By Meghan Speer
If you’re reading this, I’m sure you know that game. In this instance, my call was answered fairly quickly, but when the person on the other side of the phone began speaking I wasn’t sure if I was speaking to a person or an automated attendant.
“ThankyouforcallingXYZCompany.ThisisJane.HowcanIhelpyou?” The line was a familiar greeting but it was delivered hurriedly and was devoid of any emotion or inflection. It was as bored sounding as I’d ever heard a person sound, and lacked any sort of caring. It takes a lot to surprise me on a customer service call any more, but I was actually taken aback by the unfeeling tone.

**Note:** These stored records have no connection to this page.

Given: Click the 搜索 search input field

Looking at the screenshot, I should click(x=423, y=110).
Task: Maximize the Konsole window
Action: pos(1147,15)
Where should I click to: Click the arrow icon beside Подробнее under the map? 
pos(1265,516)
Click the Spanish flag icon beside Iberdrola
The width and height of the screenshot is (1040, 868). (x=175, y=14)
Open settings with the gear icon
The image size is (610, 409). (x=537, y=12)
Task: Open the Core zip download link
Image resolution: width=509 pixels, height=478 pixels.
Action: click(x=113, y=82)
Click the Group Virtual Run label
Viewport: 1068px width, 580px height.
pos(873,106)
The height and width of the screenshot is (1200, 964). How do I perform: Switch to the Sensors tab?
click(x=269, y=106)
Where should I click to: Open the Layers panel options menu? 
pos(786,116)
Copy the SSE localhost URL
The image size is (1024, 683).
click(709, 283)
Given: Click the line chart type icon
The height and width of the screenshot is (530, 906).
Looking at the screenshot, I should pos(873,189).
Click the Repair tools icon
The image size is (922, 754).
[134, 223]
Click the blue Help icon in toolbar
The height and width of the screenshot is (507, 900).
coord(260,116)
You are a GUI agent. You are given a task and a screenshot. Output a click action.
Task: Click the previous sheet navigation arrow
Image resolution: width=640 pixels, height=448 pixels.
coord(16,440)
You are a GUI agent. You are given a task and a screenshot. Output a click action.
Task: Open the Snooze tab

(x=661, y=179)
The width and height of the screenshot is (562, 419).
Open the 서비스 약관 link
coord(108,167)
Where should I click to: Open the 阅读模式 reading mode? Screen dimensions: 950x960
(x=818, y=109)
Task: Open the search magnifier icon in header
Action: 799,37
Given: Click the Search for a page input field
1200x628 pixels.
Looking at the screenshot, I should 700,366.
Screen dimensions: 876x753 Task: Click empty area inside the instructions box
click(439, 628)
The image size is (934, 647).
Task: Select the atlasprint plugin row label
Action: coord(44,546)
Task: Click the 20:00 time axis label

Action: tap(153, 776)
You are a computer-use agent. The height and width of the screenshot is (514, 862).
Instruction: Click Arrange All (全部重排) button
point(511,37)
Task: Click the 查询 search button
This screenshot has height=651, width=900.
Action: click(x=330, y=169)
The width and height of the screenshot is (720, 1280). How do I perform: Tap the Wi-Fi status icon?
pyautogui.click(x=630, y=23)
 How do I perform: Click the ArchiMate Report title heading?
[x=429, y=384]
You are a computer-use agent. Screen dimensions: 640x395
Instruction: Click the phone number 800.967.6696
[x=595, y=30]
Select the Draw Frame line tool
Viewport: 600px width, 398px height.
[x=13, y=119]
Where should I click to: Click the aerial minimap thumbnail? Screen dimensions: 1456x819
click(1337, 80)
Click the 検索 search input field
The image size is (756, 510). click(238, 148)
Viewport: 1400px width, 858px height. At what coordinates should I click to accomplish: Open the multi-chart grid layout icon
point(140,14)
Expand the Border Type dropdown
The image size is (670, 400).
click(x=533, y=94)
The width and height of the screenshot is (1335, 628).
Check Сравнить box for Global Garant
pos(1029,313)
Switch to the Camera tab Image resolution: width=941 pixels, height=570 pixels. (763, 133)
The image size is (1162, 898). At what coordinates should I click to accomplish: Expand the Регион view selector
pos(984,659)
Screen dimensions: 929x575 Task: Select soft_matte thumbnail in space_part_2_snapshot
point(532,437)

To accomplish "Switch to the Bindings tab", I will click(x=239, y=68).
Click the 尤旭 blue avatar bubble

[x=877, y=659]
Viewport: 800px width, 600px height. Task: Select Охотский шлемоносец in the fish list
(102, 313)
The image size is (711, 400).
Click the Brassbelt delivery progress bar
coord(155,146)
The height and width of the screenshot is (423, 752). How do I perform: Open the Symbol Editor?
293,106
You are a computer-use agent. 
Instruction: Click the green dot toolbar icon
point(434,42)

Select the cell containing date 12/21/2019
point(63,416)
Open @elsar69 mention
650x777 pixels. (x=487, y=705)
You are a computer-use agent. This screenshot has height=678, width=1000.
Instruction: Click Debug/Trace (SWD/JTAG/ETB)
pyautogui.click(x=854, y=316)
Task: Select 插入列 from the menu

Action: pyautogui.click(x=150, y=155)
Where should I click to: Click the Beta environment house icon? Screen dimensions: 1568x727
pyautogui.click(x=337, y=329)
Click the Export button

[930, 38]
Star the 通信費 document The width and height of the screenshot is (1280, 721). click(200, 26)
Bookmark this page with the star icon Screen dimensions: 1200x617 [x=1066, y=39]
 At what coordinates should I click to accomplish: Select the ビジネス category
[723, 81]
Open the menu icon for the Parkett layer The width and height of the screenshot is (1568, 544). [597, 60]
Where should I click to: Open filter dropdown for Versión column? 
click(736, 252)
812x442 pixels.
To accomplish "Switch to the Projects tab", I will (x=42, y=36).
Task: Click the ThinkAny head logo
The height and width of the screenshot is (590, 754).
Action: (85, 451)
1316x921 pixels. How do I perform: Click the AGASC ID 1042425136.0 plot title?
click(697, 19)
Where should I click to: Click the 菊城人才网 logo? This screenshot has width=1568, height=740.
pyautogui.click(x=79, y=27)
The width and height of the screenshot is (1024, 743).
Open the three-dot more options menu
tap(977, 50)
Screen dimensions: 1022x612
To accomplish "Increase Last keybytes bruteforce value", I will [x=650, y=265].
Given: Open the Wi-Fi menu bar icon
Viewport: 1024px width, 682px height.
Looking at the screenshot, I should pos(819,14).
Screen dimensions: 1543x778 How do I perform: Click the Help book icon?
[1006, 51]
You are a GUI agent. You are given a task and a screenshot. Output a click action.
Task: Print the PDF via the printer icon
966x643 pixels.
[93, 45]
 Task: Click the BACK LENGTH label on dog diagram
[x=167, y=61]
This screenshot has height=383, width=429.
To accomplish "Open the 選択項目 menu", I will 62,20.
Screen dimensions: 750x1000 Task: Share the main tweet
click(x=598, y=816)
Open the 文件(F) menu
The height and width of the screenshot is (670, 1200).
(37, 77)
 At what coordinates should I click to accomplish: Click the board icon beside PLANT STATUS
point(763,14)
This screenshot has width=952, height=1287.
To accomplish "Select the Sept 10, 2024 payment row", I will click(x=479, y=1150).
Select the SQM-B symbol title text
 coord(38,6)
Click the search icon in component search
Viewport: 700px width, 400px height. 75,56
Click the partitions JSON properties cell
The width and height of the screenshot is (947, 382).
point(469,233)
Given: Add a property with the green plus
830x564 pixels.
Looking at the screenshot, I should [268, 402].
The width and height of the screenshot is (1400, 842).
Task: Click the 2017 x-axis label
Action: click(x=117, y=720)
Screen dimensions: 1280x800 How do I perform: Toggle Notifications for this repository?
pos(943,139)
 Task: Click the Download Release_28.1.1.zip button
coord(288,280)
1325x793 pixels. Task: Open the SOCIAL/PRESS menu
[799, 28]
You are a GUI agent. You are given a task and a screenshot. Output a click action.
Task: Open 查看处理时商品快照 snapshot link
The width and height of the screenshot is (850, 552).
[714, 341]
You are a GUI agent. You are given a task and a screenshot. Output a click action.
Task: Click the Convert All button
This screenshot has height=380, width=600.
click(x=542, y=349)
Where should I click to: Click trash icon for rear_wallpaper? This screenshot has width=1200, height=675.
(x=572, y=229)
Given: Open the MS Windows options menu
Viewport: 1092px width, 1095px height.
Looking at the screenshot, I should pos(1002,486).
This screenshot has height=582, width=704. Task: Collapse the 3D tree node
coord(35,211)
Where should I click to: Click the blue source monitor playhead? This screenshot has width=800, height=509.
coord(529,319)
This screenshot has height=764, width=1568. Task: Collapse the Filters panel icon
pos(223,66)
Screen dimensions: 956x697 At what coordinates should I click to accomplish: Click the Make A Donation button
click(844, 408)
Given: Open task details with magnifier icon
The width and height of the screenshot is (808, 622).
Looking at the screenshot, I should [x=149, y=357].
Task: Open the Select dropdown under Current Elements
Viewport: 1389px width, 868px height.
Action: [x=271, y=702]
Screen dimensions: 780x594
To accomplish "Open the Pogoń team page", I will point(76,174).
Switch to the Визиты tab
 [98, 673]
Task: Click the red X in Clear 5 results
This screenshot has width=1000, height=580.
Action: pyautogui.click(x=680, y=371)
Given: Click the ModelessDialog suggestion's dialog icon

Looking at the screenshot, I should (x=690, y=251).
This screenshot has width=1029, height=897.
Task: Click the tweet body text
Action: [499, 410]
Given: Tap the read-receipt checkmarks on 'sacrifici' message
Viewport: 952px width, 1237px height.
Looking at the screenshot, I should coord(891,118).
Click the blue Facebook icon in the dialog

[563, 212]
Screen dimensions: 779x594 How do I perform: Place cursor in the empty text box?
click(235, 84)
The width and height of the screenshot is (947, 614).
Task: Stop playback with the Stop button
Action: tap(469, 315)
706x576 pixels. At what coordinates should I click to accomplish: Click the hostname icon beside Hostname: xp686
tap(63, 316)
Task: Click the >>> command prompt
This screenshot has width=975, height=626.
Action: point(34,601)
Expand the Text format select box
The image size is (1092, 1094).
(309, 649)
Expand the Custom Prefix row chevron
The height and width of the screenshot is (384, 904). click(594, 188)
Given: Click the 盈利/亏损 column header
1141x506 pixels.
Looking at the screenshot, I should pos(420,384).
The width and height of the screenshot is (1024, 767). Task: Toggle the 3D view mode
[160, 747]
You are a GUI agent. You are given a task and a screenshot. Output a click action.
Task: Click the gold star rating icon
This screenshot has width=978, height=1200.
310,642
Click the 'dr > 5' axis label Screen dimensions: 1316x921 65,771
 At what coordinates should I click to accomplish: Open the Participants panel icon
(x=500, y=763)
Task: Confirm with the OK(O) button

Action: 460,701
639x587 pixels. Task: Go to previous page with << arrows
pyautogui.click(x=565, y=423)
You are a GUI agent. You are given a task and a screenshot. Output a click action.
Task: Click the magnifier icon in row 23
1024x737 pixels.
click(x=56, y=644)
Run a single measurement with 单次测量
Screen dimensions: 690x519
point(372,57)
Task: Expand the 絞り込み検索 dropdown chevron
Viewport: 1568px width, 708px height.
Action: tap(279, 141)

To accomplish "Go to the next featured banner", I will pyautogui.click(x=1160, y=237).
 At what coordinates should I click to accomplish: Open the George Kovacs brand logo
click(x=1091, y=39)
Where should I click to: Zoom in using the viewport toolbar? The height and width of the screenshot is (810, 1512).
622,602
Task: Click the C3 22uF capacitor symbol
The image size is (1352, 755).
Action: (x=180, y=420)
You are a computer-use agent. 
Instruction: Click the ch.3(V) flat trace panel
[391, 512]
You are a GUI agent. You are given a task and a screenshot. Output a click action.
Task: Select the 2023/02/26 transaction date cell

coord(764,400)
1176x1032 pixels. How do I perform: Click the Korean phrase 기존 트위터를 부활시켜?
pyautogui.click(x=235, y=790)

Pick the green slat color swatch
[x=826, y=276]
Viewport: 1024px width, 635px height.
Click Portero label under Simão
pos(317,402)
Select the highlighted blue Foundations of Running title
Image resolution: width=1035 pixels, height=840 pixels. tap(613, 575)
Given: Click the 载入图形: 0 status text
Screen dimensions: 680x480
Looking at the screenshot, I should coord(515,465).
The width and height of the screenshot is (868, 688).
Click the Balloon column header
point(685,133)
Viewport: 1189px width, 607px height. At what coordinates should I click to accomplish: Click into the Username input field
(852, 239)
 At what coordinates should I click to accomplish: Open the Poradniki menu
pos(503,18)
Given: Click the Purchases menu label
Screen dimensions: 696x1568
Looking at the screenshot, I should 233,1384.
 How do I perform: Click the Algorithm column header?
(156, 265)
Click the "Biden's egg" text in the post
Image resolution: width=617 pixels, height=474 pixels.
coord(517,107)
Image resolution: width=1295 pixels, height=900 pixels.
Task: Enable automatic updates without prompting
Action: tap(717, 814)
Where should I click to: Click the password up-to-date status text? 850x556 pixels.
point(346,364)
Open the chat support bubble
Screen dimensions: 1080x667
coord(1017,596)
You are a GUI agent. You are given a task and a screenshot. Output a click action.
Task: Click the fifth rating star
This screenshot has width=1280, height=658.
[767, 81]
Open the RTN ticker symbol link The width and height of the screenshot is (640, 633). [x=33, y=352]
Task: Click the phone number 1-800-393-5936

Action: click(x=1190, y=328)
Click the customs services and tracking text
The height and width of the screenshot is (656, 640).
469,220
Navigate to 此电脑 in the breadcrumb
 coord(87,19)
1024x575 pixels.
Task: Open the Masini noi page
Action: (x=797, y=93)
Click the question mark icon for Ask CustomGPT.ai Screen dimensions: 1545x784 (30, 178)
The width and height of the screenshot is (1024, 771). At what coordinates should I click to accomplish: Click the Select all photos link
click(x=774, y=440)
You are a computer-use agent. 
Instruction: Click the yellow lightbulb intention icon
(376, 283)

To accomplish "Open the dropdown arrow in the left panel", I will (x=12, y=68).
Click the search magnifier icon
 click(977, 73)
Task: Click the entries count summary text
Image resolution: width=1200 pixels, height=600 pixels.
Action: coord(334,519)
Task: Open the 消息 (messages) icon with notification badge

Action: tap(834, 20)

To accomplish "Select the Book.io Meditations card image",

Once that agent realized she couldn’t help me, she transferred me to her supervisor. The change in tone couldn’t have been more dramatic. The supervisor got on, and in a very caring voice apologized for the wait, let me know the issue had been handled, and that my money had been refunded. Lastly, she asked if there was anything else she could do. Her tone was so genuine, that I actually ended the call with a smile on my face.
That call gave me three reminders that I think are important:
- Every interaction counts. One call can be the difference in making someone feel unimportant and frustrated in their day verses feeling cared for and going on their way with a smile. That’s a big responsibility but it also helps ensure customers stick around.
- Tone is key. A little bit of genuine caring goes a very long way in ensuring satisfaction. Tone has the power to keep or lose a customer altogether and needs to be an important value. Customers will appreciate the genuine sincerity and the overall experience when they feel truly cared for.
- Soft-skills training is a must. Every call center takes time to train its agents on the script, the goals, and the technology, but training for care, tone, and empathy are equally important. For us, my experience reminded us that those skills need to be consistently refreshed, retrained, and also evaluated as part of the quality assurance process. If we want the caring interaction, we must spend the time to build those skills.